**PASSAGE SHOWN**.
--------------------------------------------------
Special collections at the Leopold Muller Library

Our collections include a fine and extensive Rabbinic library, unique in Europe, with the Louis Jacobs and the Montefiore collections at its core. As part of the Coppenhagen Collection, we hold a wide-ranging collection on Dutch Jewry, the largest in Europe outside the Low Countries. Our collection of Yizkor books (memorial books for destroyed Jewish communities) is a unique resource and the largest set of its kind in Europe.

Coppenhagen Collection

The Coppenhagen Collection comprises nearly 30,000 books relating to the history of Dutch Jewry, a series of old etchings on Dutch Jewish themes, extraordinary collections of Jewish ex libris and early 20th century postcards of virtually all synagogues in the Netherlands, some 10,000 pamphlets on many Jewish communities before the Second World War, an extensive archive of newspaper articles and over 300,000 fiches recording facts and data concerning Dutch Jewry arranged by subject.

Cataloguing the Coppenhagen Collection is an ongoing priority. Books are searchable on SOLO.

Pamphlets can be searched for in this simple database.

(Please note: the Coppenhagen Collection cannot be accessed on major Jewish festival days).

Hugo Gryn Archive

The Hugo Gryn Archive comprises over 800 folders of documents and correspondence concerning the career of Rabbi Hugo Gryn. It documents Hugo Gryn’s central role in shaping post-war Anglo-Jewry. It contains significant amounts of documentation and correspondence relating to his high level of involvement with the Reform Synagogues of Great Britain (RSGB), especially its Assembly of Rabbis and Beth Din, Leo Baeck College and other institutions. Almost one third of the archive is devoted to Gryn’s personal correspondence with dignitaries and congregants, colleagues and personal friends: over 15,000 pieces in total.

The Hugo Gryn Archive has been catalogued. Please email your search enquiries to muller.library@bodleian.ox.ac.uk.

Kressel Archive  

This archive is a unique source of information about personalities in modern Jewish history. It also contains valuable material concerning events, institutions and places in modern Israel, and the history of the Jewish press. About half of the total cuttings have been microfilmed with the aid of a grant from the British Library. The archive is organized as follows:  

  • Around 400,000 cuttings from Jewish newspapers dating from c. 1935 – 1980. Most are from Israel (including mandatory Palestine), but Jewish newspapers in various languages from Europe and America are also represented.  
  • Representative issues and jubilee numbers of many newspapers, which shed light on the history of the Jewish press. In total, the archive has informative material on about 850 newspapers.
  • Over 3000 pamphlets, filed according to the name of the person of interest (either the pamphlet’s author or subject).
  • Thousands of letters written to Getzel Kressel by writers, scholars and other leading personalities in Israel and elsewhere, and hundreds of short autobiographies of writers produced at Kressel’s request.

You can search the archive through this simple database.
--------------------------------------------------
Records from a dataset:
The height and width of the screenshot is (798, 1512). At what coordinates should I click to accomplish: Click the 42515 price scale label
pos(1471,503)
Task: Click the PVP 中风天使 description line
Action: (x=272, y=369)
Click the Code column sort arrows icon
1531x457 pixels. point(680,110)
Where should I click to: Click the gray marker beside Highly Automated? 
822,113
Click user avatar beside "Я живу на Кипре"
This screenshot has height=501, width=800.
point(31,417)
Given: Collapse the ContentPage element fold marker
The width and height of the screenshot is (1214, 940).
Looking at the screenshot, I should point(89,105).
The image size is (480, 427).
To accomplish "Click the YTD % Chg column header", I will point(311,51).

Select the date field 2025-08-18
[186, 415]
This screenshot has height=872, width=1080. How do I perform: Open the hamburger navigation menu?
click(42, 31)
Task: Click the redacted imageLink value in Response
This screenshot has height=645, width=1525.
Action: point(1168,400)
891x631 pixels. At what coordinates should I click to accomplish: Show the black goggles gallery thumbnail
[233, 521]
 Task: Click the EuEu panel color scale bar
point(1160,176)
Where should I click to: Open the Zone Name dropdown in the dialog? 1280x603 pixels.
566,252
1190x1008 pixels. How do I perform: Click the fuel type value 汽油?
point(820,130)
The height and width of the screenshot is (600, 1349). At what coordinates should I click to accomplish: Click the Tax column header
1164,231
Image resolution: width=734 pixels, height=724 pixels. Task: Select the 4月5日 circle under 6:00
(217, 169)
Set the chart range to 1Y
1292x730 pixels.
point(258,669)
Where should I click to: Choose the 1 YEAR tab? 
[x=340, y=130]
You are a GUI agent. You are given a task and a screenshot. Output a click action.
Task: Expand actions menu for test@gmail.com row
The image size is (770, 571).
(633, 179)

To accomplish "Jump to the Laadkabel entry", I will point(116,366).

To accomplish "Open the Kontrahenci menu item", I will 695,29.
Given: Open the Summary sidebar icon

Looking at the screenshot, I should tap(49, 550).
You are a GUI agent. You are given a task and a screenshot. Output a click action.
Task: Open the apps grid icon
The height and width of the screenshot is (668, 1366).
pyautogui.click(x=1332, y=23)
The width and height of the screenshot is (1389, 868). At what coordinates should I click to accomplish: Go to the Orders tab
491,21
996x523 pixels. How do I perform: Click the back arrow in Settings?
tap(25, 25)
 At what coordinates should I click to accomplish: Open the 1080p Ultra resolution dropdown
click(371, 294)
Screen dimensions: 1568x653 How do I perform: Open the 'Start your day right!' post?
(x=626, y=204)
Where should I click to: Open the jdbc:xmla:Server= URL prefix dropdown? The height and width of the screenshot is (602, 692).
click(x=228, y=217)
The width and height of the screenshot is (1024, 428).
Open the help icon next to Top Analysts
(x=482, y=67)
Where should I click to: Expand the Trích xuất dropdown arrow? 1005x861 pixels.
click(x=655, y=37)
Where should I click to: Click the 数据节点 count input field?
--------------------------------------------------
**DIRECTION 1**. Based on the page on special collections at the Leopold Muller Library, list everything the Coppenhagen Collection is described as comprising.
**DIRECTION 2**. Extend the page on special collections at the Leopold Muller Library past its final sentence, in the same style.

**EXERCISE OUTPUT 1**.
- Nearly 30,000 books relating to the history of Dutch Jewry
- A series of old etchings on Dutch Jewish themes
- Collections of Jewish ex libris
- Early 20th century postcards of virtually all synagogues in the Netherlands
- Some 10,000 pamphlets on many Jewish communities before the Second World War
- An extensive archive of newspaper articles
- Over 300,000 fiches recording facts and data concerning Dutch Jewry, arranged by subject

**EXERCISE OUTPUT 2**.
Loewe Pamphlets

Acquired through the generous support of Peter and Catherine Oppenheimer and Judith and Peter Wegner, the collection comprises about 5000 items, kept in uniform boxes with contents lists on the outside. The collection grew over the lifetimes of two scholars, Herbert Loewe, Reader in Rabbinics at Cambridge, and his elder son Raphael Loewe, Professor of Hebrew at University College London. It comprises scholarly (and other) correspondence, many offprints, unpublished typescripts of translations of Hebrew poetry, etc, and ephemera of Jewish interest.

The Loewe Pamphlets have been catalogued. Please email your search enquiries to muller.library@bodleian.ox.ac.uk.

Louis Jacobs Collection

Rabbi Dr Louis Jacobs, one of the world's most distinguished rabbinic scholars and authors, donated his library of almost 14,000 volumes to the centre. This exceptionally rich working library of is an ‘Encyclopaedia of Judaism’, which may be consulted on all major aspects of Jewish Studies including Mishnah, Talmud, Midrash, Responsa, Liturgy, Hasidism, Mysticism, Kabbalah, Philosophy and Theology. The titles in this collection can be searched via SOLO.

Microform

Made possible by a most generous benefaction from the Catherine Lewis Foundation, the Muller Library owns an impressive collection of some 25,000 microfiches and 400 reels of film containing the Judaica holdings of the world's best libraries. It contains reproductions of over 4000 entire manuscripts and over 10,000 entire printed books (in Hebrew, Yiddish, Ladino, Judeo-Arabic, Judeo-Persian and German), and records for over 500,000 books and manuscripts in the field of Hebrew and Jewish Studies.

 

Bodleian Library:
Geographical-Typographical Index to Moritz Steinschneider, Catalogus Librorum Hebraeorum in Bibliotheca Bodleiana

Hebrew Union College, Cincinnati:
Recorded Music Catalogue
Includes also Hebrew-character title index, Hebrew-character song index and Roman-character song index.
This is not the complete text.